Etnogênese
Os Borum de Guaibura (Guarapari): exemplo de etnogênese viva; famílias redescobrindo a língua Itchok, conectando memórias e reconstruindo sua história e identidade;
Os Pataxó da comunidade Paulo Jacó em Itaúnas, que acompanham a revitalização linguística do Patxohã, e atravessam um movimento de etnogênese;
Os Guerém em Baixo Guandu, ainda pouco conhecidos, mas que aparecem em novas pesquisas, mostrando como a memória e a história oral podem “trazer de volta” etnias pouco mencionadas.
Os Botocudo na Comunidade Areal em Linhares buscando reconectar-se com sua história e sua identidade ancestral.

Puri e Coroado: Tidos como desaparecidos, possuem descendentes que vivem em comunidades rurais do sul capixaba e em áreas de fronteira com Rio de Janeiro e Minas Gerais, na Grande Vitória e em muitos municípios capixabas. A língua se perdeu, mas sobrenomes, práticas culturais e memórias persistem.

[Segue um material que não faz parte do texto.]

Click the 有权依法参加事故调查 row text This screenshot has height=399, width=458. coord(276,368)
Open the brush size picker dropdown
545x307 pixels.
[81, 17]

Temiminó: A historiografia os têm como desaparecidos na condição de grupo após os séculos XVI e XVII, mas presentes em toponímias (Nova Almeida, aldeia de Maracajaguaçu) e em descendentes misturados a populações locais, em especial, na região de Aracruz, Anchieta e Marataízes.
Goitacá: Teriam sido extintos também por volta do século XVII. Sendo eles notadamente lembrados como “ferozes” em crônicas e cartas. Apesar disso, a ausência de vocabulário não significa desaparecimento total, posto que sobrevivem na memória regional, em topônimos e práticas pesqueiras no sul capixaba.